The Inspector discounted that advance delivery from the housing land supply calculation.

The Council appealed, its primary argument being that the NPPF, read properly, impliedly required account to be taken of those homes when calculating the housing land supply position – paragraph 73 (now 74) talked of assessing the five-year supply against 'their housing requirement set out in adopted strategic policies...', which indicated that what was required was consideration of the total requirement over the plan period, rather than the annual average figure. This would require an assessment of overall progress towards that total figure, and in turn, credit to be given for housing delivered in excess of the annual average in the early years of the plan (meaning, less was to be delivered in the remaining years in order that the total requirement was met).

In Tewkesbury Borough Council v Secretary of State for Housing Communities And Local Government [2021] EWHC 2782 (Admin) Dove J rejected that contention, finding that the NPPF is silent on the point, leaving it to decision-makers to decide on a case-by-case basis as a matter of planning judgment, how to address past over-supply. It was not for the court to 'fill in the gaps' in national policy. Nor did the PPG address the situation: it has provisions for where there has been both an over-supply and an under-supply in previous years, permitting them to be offset one against the other, but not for the general proposition that past over-supply should always be taken into account.

Finding that the Inspector had exercised her planning judgment on that issue in a way that was not irrational, and given adequate reasons for her conclusion, Dove J dismissed the claim.
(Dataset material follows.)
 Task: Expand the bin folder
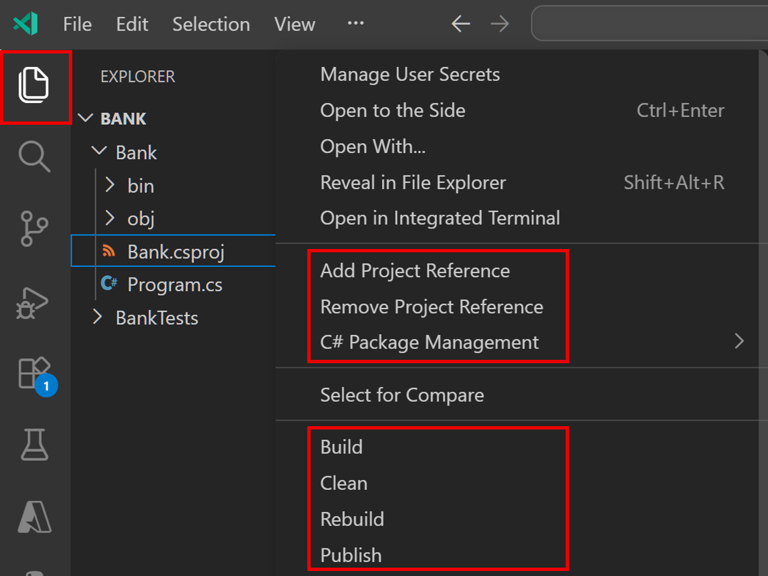pyautogui.click(x=111, y=186)
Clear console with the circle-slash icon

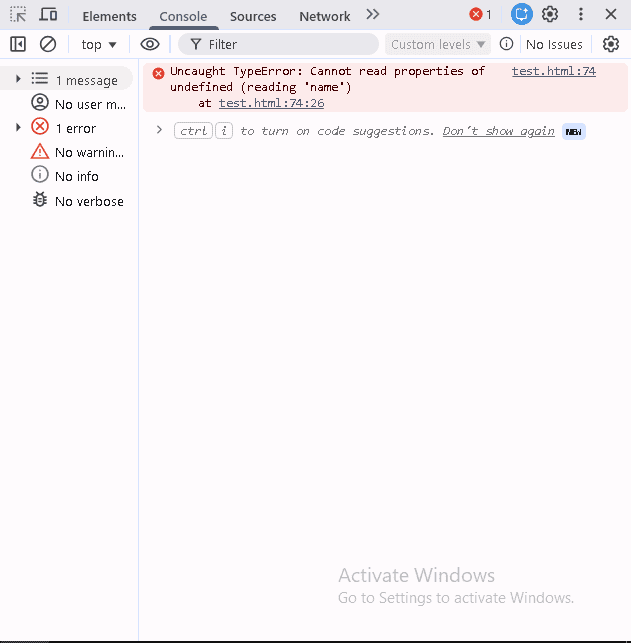click(x=48, y=44)
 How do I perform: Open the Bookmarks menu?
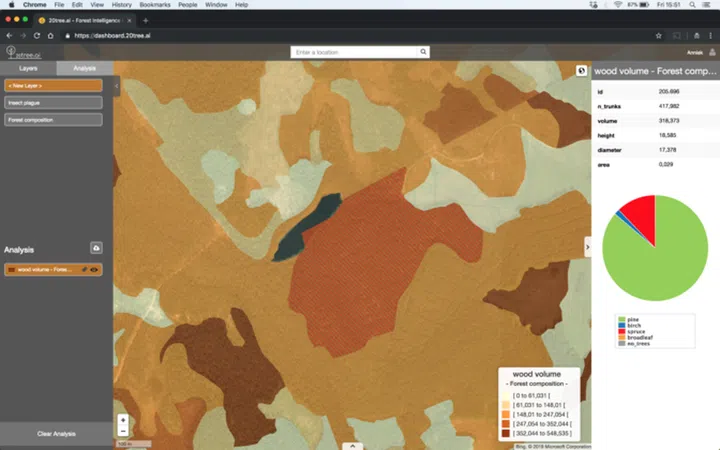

Local planning authorities who have seen significant advance delivery of housing against their planned requirements in the early years of a plan period should consider how best to persuade decision-takers, in the appropriate case, to take that record of advance delivery into account when considering five-year supply. They may take some comfort from Dove J's words at paragraph 45:

"Secondly the points raised by the Claimant in relation to the objective of the policy being to meet the strategic housing requirement across the plan period and the tilted balance being introduced by the five-year housing land supply to address circumstances where planning permissions are required to improve the prospects of meeting that requirement are contentions which would undoubtedly form part of the planning judgment to be made in each particular case as to whether or not earlier oversupply should be taken into account, and if so, how."

Josef Cannon is a barrister at Cornerstone Barristers. He acted for the Claimant, Tewkesbury BC, instructed by Cheryl Lester and Jeremy Patterson of OneLegal.